Maintien du contact avec la nouvelle équipe du Ministère de l’Administration Territoriale et des Collectivités Locales dans le cadre du suivi du dossier.

Une étude a été réalisée ; un forum national de validation des textes a été tenu : un avant projet de loi est élaboré et déposé au niveau du Ministère de l’Administration Territoriale et des Collectivités Locales ; l’avant projet de loi a été adopté par le département le 7 mars 2002 à travers sa commission spéciale mise en place et déposé au niveau du secrétariat général du gouvernement.

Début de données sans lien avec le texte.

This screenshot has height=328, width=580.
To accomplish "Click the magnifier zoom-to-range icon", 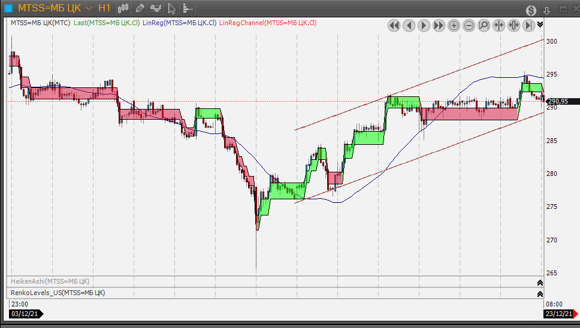I will tap(484, 25).
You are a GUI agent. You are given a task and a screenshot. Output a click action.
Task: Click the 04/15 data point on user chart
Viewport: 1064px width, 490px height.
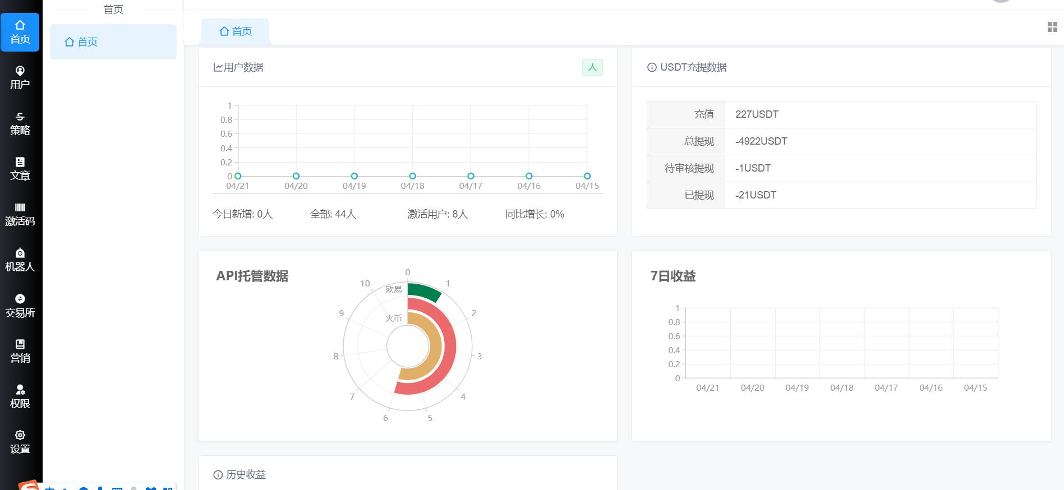click(x=587, y=176)
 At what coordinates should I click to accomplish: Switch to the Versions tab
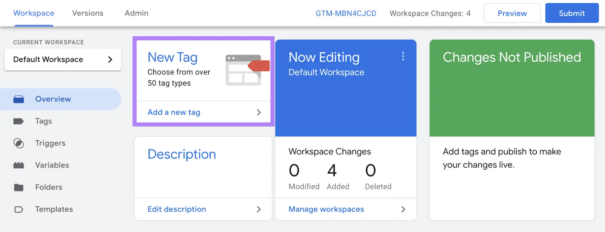click(88, 13)
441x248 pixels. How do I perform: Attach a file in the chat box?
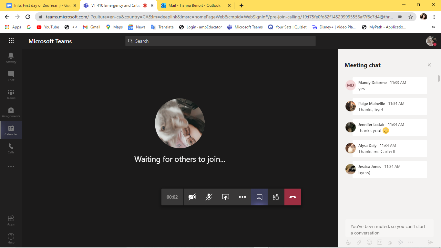click(x=359, y=242)
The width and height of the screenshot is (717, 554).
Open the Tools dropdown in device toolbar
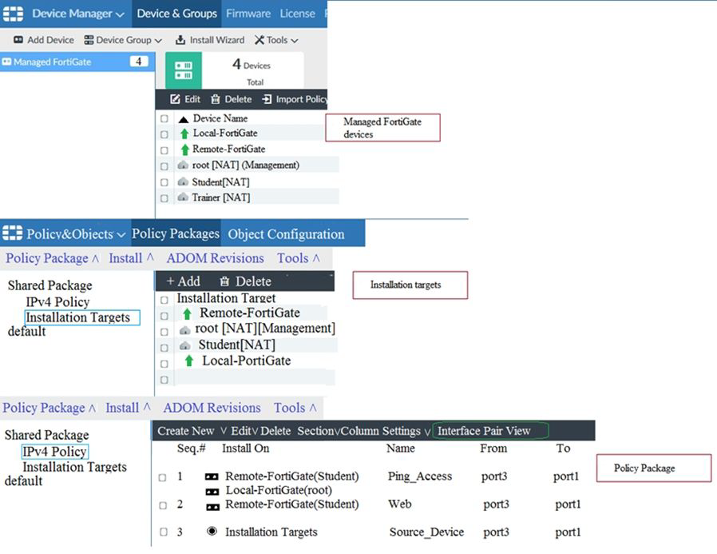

Une dynamique interne s’est instaurée entre les conseils de quartiers : une réunion se tient tous les mois sur la problématique de gestion communale ; les chefs de quartiers ont pris conscience de leur statut, rôles et responsabilités dans la gestion communale à travers une meilleure connaissance des textes régissant les chefs de quartiers, villages et fractions dans le cadre de la décentralisation et un cadre d’échange permanent s’est instauré entre les chefs de quartier de Bamako (réunions tenues dans la mise en oeuvre du projet avec les chefs de quartiers).

Par ailleurs suite à cette action de plaidoyer, le Groupement des commerçants détaillants de Hamdallaye, les groupes civiques de Kati et Taliko en commune IV du District ont approché l’OSC AADEC pour les appuyer dans l’élaboration de projet de plaidoyer. L’effet du projet s’est ressenti sur le système de gestion de l’ONG par l’utilisation de nouveaux outils et a contribué en une promotion soutenue de la structure auprès des institutions de la République.